July 2011 Business Sales Not Good But Not Recessionary

The headlines for June 2011 USA business sales say sales are up 0.7% month-over-month, and 12.0% year-over-year. Econintersect’s analysis shows sales down 0.9% month-over-month, and up an inflation adjusted 5.8% year-over-year.

Although Econintersect does not see this data as good, there are no recession indications in this data.

The way data is released, differences between the business releases pumped out by the US Census are not easy to understand with a quick reading. The entire story doesn’t really come together until the Business Sales Report (this report) comes out.

Earlier today (analysis), Econintersect analyzed advance retail sales for August 2011. That is early data for the month after the data for this post. This is final data from the Census Bureau for July 2011 for:

The headlines:

Sales. The U.S. Census Bureau announced today that the combined value of distributive trade sales and manufacturers’ shipments for July, adjusted for seasonal and trading-day differences but not for price changes, was estimated at $1,197.7 billion, up 0.7 percent (±0.2%) from June 2011 and up 12.0 percent (±0.4%) from July 2010.

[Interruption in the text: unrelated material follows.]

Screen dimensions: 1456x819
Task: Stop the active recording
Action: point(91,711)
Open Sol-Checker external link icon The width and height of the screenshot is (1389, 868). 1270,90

Inventories. Manufacturers’ and trade inventories, adjusted for seasonal variations but not for price changes, were estimated at an end-of-month level of $1,526.2 billion, up 0.4 percent (±0.1%) from June 2011 and up 10.6 percent (±0.4%) from July 2010.

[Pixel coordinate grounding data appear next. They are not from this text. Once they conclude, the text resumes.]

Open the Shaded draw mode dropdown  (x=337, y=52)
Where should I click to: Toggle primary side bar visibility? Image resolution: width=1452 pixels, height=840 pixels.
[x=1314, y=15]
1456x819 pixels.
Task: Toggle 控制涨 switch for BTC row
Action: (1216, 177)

Inventories/Sales Ratio. The total business inventories/sales ratio based on seasonally adjusted data at the end of July was 1.27. The July 2010 ratio was 1.29.

Econintersect evaluates the data using similar logic to GDP improvement calculations. Data is compared year-over-year, then the year-over-year results are compared month-over-month. The methodology used by US Census compares data over many years.

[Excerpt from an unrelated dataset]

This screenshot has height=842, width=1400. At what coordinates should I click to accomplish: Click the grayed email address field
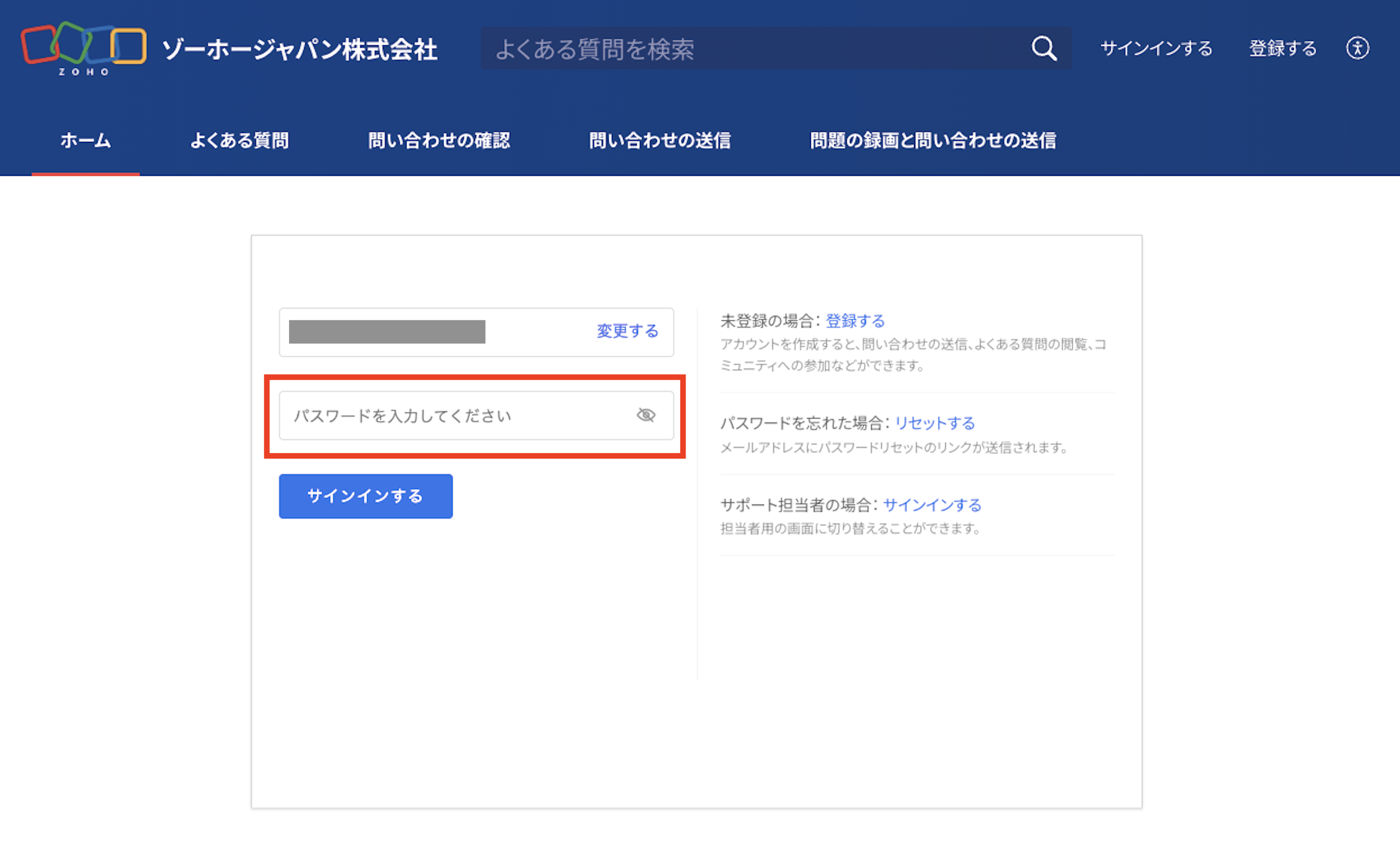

Inflation adjusted business sales have remained above 6% levels which have been seen since early 2010.  The July 2010 inflation adjusted data is showing a decline over June, however retail sales in August 2011 have already shown a significant rebound.

Using inflation adjustments, analysts can more clearly count the quantity of business transactions. Inflation adjusted data shows there are no signs of recession.

Most analysts pay particular attention to inventories in this report. Inventories, expressed as a ratio to sales, contracted slightly and remain well within the historical levels for past Junes. A unusual rise in this ratio would suggest the economy was contracting.